(Data for this exercise Opens)
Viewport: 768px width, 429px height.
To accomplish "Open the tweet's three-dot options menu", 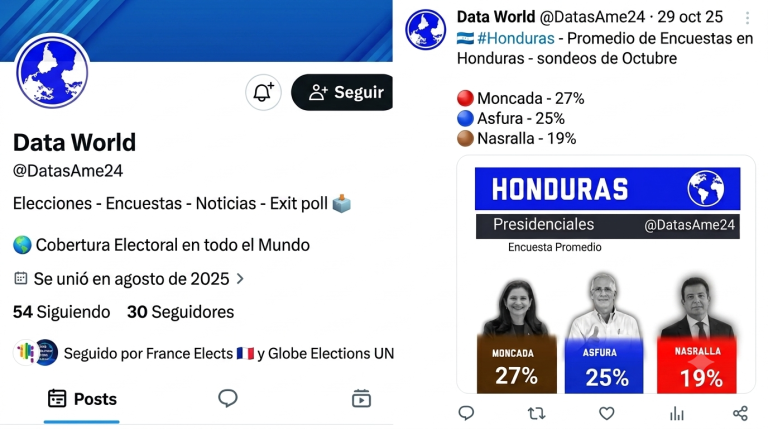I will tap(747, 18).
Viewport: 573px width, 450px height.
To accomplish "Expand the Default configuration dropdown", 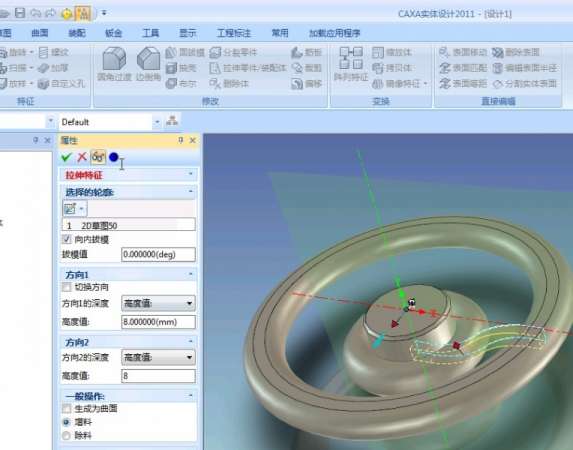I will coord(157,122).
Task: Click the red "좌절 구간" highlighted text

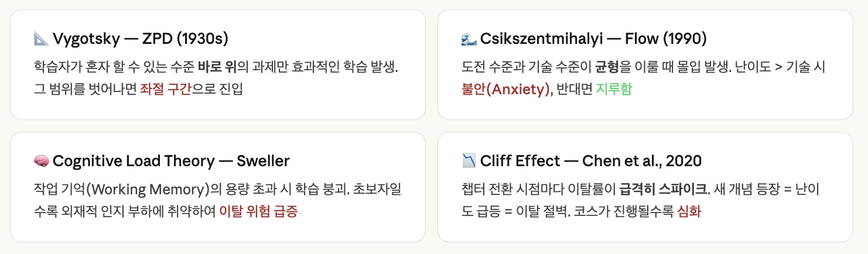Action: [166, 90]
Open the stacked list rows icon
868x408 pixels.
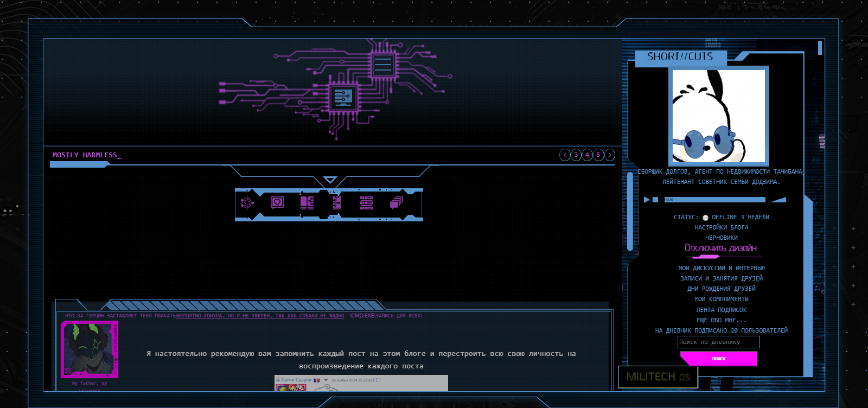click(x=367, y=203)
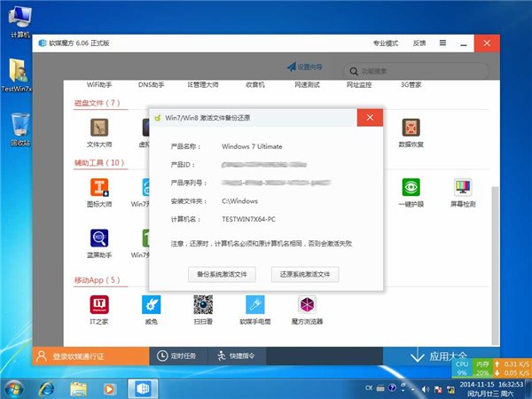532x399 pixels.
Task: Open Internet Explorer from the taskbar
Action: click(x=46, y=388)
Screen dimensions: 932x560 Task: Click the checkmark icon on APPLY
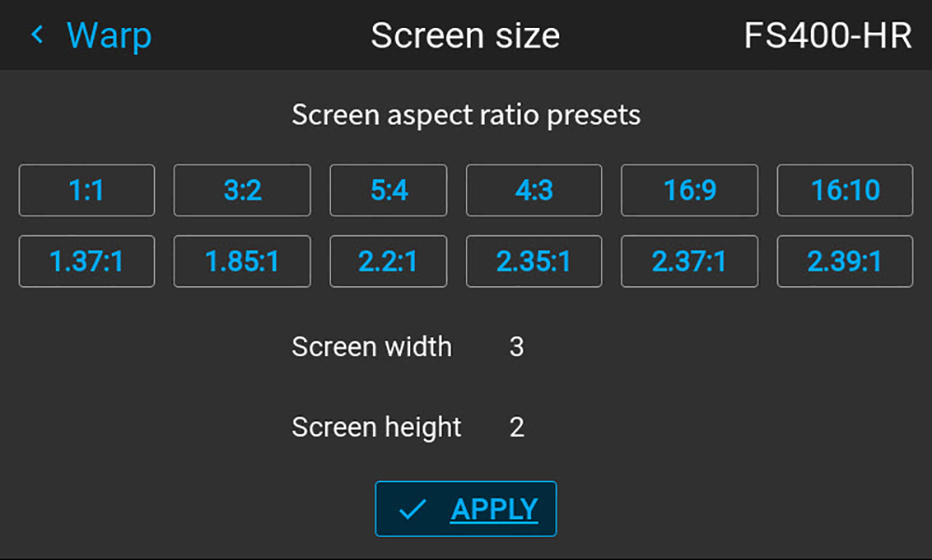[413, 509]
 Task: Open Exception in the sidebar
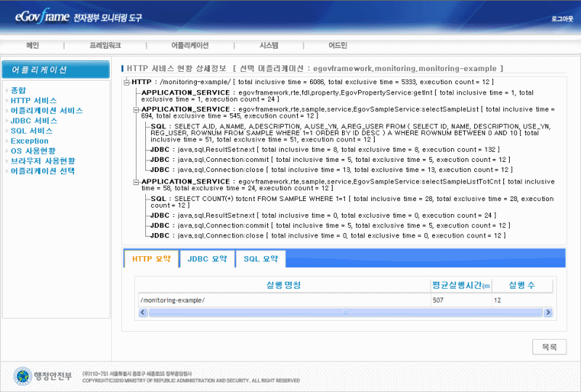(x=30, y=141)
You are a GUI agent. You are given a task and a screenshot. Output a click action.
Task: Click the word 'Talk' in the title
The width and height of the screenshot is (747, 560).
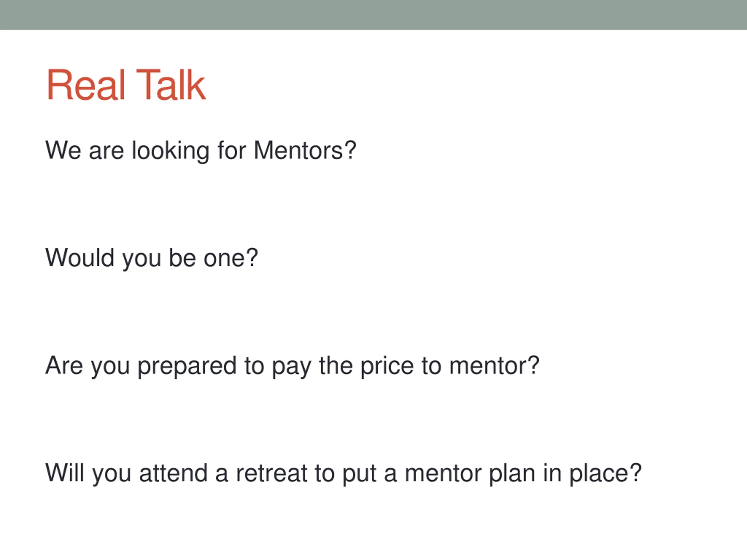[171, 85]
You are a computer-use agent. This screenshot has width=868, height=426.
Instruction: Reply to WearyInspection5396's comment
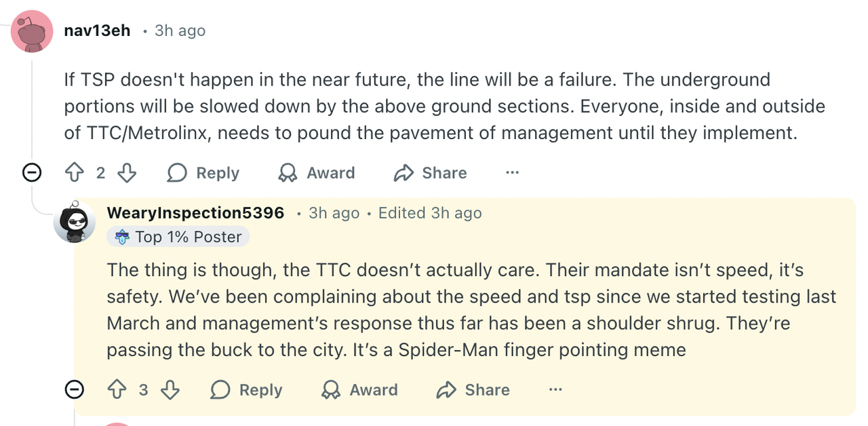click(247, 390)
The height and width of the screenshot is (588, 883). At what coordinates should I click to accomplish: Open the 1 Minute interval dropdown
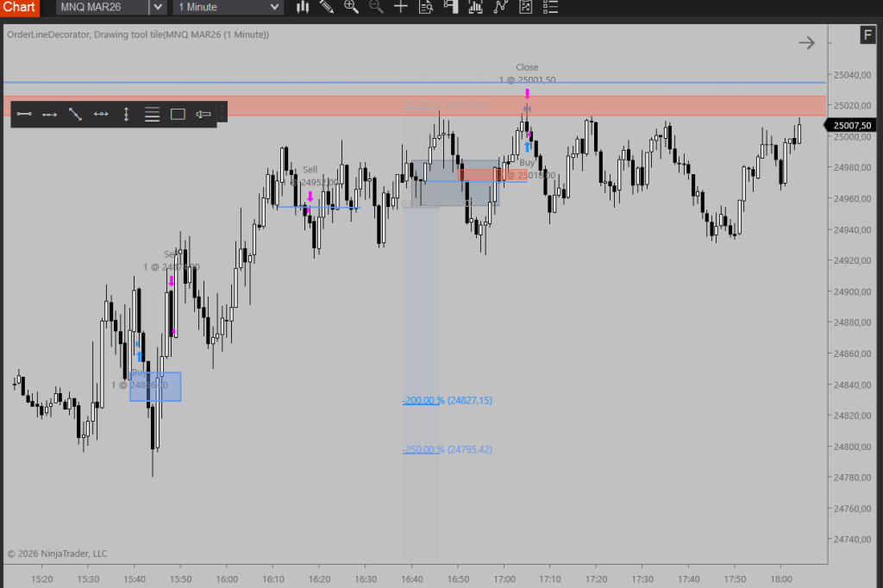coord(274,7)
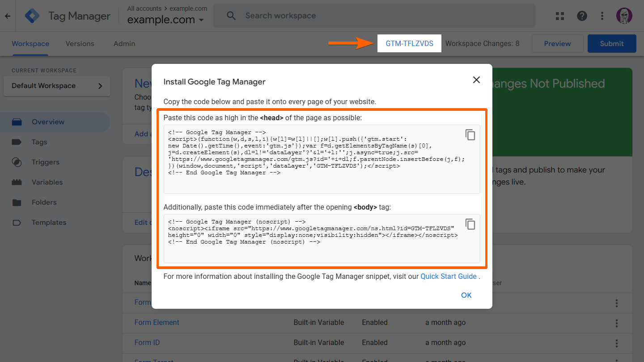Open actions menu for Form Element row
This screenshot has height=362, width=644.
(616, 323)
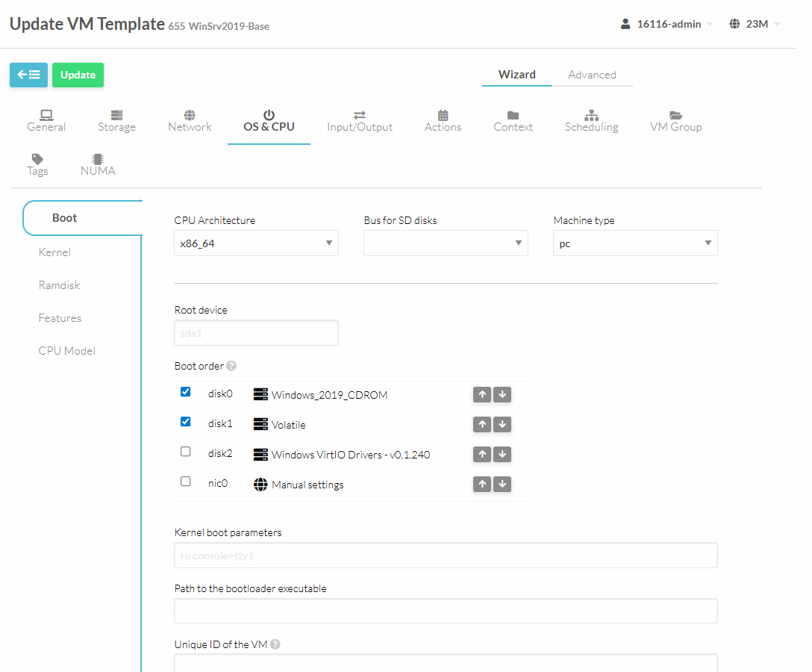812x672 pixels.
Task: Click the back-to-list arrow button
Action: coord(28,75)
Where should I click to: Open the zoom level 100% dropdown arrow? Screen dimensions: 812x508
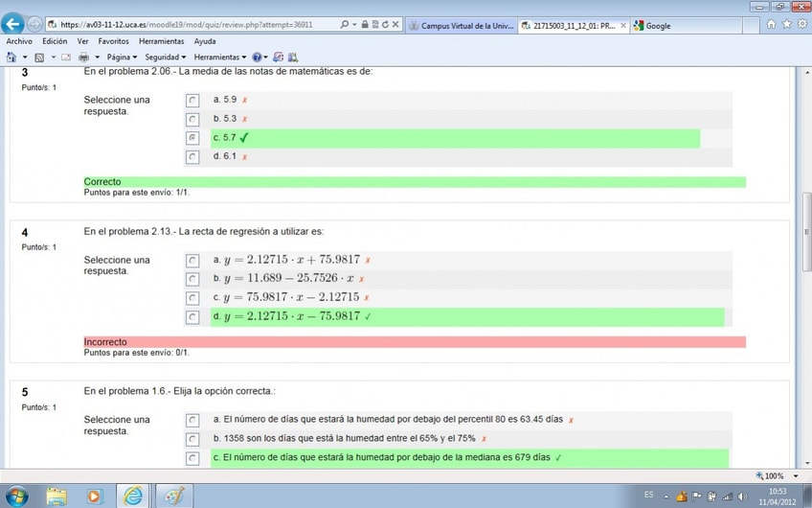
(Data for this exercise Closes)
__Work instructions__
Take the line containing "Screen dimensions: 932x560" and every line after it through the end of the data, and write them out exactly, with no pictures.

__Answer space__
Screen dimensions: 932x560 Task: Click the checkmark icon on APPLY
[413, 509]
 Task: Open Exception in the sidebar
(x=30, y=141)
You are a GUI agent. You are given a task and a screenshot. Output a click action.
Task: Click the word 'Talk' in the title
The width and height of the screenshot is (747, 560).
[171, 85]
You are a computer-use agent. This screenshot has width=868, height=426.
Instruction: Reply to WearyInspection5396's comment
click(247, 390)
The height and width of the screenshot is (588, 883). At what coordinates should I click to accomplish: Open the 1 Minute interval dropdown
coord(274,7)
Open actions menu for Form Element row
This screenshot has height=362, width=644.
(616, 323)
812x672 pixels.
Task: Click the back-to-list arrow button
Action: coord(28,75)
Where should I click to: Open the zoom level 100% dropdown arrow? Screen dimensions: 812x508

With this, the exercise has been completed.